ABOUT THIS EXERCISE:
Please return every line of the records below that holds the word "Параметры".

GIVEN RECORDS:
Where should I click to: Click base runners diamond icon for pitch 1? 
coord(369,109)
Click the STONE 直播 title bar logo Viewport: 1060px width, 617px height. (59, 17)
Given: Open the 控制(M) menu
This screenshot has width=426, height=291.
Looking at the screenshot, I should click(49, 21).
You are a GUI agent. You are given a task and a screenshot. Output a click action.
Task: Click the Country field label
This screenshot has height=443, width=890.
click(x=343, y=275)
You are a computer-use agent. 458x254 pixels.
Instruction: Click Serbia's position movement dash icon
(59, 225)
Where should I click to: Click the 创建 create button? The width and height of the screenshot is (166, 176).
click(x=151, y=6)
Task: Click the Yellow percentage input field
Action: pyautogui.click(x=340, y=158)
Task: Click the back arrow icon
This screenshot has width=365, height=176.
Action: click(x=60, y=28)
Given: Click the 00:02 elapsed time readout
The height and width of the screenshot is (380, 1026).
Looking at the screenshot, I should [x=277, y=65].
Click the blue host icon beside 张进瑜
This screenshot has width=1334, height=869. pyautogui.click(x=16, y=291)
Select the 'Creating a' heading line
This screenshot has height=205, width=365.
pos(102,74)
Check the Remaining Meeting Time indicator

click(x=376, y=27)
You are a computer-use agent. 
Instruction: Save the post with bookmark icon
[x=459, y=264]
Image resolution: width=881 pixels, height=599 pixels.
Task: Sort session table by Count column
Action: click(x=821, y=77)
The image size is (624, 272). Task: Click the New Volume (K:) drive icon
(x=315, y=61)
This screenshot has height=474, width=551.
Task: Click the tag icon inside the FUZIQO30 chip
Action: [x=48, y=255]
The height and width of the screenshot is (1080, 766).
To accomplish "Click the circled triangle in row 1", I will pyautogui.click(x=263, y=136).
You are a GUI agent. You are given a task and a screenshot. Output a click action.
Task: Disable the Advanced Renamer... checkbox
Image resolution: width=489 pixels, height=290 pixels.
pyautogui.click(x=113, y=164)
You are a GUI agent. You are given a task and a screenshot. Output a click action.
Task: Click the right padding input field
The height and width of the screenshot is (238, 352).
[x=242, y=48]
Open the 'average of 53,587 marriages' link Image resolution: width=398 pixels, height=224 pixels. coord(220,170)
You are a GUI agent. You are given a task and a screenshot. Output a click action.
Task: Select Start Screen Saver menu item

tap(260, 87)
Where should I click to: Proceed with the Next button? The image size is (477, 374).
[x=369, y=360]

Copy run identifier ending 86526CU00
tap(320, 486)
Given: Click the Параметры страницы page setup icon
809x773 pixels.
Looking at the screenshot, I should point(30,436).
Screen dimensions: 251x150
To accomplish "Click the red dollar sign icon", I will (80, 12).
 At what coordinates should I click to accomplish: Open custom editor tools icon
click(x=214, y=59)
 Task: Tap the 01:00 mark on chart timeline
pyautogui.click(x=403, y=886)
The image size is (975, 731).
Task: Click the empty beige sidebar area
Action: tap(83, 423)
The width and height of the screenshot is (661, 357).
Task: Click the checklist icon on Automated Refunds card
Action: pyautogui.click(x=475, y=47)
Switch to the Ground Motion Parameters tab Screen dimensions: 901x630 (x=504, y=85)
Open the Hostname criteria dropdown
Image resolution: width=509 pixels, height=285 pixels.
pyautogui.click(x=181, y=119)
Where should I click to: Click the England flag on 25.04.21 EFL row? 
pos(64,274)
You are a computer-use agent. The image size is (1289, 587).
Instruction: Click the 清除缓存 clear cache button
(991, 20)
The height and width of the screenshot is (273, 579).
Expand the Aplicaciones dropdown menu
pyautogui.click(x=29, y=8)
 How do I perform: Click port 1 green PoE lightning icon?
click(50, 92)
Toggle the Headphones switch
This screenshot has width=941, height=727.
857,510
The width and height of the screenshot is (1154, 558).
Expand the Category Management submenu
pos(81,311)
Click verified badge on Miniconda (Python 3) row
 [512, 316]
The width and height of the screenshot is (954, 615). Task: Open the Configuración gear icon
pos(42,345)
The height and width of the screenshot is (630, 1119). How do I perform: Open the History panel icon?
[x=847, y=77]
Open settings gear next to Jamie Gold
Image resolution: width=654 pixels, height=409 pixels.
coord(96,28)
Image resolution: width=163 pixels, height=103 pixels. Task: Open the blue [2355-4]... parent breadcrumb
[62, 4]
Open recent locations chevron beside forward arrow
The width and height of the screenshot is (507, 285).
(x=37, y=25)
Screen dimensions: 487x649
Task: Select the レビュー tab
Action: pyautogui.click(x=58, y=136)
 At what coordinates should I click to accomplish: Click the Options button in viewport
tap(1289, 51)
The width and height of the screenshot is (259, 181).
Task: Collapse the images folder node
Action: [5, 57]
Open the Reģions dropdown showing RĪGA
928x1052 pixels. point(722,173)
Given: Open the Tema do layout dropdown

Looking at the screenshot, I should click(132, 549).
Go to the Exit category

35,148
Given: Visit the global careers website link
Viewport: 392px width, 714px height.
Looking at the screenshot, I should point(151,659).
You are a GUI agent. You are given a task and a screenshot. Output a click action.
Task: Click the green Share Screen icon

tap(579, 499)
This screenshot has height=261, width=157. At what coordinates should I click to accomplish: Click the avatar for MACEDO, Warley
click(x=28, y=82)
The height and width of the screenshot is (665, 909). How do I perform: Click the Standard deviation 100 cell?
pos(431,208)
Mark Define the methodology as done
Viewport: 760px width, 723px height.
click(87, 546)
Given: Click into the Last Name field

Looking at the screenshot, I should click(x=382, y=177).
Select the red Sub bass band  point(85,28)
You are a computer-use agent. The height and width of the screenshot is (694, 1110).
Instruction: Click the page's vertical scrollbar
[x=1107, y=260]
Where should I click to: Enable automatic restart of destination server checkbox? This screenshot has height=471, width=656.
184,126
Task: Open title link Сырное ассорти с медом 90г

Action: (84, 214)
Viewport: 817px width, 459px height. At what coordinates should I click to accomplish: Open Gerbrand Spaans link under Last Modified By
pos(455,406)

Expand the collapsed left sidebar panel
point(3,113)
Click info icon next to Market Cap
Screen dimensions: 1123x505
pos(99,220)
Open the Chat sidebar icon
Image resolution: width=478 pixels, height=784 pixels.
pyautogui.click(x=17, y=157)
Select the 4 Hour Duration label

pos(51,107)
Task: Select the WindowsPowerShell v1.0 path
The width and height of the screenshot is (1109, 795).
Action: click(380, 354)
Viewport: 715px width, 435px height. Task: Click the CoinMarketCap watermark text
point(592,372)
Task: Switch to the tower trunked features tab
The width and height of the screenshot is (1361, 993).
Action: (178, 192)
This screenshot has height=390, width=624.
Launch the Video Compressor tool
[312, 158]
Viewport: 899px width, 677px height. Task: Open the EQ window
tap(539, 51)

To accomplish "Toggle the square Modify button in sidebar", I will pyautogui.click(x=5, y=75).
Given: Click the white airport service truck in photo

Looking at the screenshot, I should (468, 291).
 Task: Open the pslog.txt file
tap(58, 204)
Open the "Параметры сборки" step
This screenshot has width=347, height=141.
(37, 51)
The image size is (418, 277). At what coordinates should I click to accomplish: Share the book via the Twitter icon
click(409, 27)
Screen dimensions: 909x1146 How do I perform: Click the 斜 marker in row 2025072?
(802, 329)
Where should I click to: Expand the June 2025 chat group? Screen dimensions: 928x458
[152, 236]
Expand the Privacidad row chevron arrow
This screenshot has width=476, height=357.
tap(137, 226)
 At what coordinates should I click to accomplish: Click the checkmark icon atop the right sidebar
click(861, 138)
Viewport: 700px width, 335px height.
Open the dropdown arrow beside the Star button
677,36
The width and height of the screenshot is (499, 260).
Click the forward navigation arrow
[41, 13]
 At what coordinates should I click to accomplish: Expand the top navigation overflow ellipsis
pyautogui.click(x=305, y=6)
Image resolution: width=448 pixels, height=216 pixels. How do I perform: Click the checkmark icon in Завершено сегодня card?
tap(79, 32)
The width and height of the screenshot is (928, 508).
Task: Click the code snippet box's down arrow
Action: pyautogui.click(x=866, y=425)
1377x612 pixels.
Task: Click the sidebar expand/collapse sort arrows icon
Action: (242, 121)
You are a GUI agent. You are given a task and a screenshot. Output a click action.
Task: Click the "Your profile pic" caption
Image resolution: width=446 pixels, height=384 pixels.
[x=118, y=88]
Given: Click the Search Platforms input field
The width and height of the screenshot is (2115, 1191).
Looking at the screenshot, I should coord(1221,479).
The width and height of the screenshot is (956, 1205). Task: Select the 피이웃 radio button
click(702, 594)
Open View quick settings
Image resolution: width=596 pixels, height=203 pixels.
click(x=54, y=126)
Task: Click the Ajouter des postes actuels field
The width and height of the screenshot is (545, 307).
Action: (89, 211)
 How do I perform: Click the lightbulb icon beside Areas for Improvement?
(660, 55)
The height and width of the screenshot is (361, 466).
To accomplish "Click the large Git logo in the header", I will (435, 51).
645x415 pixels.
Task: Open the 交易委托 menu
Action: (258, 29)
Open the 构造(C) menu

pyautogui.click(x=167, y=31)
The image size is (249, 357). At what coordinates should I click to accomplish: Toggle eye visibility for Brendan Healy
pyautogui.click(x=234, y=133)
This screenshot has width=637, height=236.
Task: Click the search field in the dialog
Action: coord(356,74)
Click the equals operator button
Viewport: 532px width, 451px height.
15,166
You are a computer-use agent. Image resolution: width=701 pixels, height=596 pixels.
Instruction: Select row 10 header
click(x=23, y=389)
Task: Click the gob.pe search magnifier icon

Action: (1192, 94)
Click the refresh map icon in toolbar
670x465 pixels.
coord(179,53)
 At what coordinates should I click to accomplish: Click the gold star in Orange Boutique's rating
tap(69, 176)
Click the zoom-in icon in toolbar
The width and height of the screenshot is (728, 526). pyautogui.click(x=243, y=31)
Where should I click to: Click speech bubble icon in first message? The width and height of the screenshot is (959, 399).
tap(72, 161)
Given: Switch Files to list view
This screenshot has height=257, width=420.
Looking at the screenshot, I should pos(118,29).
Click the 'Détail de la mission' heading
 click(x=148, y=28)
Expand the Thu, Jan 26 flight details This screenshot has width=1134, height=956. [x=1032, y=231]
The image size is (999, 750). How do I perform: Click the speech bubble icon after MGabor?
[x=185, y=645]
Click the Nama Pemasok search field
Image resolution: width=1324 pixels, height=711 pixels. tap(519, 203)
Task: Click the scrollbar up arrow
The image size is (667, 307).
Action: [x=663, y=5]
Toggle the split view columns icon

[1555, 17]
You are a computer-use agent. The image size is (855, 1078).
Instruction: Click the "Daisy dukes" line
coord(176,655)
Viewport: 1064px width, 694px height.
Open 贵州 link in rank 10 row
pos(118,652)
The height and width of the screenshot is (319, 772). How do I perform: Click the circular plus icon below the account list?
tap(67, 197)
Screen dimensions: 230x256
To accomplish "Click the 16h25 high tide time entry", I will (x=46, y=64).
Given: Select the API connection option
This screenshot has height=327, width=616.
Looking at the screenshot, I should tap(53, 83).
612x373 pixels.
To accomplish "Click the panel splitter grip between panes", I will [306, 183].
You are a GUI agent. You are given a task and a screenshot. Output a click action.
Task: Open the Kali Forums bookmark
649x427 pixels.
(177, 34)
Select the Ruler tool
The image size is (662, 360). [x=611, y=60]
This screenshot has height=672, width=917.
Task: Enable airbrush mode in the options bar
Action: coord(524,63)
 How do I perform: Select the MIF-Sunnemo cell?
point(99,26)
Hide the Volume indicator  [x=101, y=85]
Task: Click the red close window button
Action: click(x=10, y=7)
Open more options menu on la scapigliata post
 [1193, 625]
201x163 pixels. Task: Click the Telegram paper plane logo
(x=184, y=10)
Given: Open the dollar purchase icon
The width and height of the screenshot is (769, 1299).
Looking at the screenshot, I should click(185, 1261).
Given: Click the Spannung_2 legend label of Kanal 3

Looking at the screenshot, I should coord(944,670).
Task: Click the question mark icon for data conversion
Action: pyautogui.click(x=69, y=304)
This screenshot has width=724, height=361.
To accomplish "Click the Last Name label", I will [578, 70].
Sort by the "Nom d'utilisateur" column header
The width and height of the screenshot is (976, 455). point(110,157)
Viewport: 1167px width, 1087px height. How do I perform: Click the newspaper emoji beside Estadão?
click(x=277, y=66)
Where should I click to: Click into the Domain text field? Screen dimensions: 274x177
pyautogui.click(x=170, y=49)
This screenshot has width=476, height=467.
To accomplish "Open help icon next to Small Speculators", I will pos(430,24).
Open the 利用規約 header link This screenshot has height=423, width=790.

EXERCISE ANSWER:
Given: Click the Параметры страницы page setup icon
Open the "Параметры сборки" step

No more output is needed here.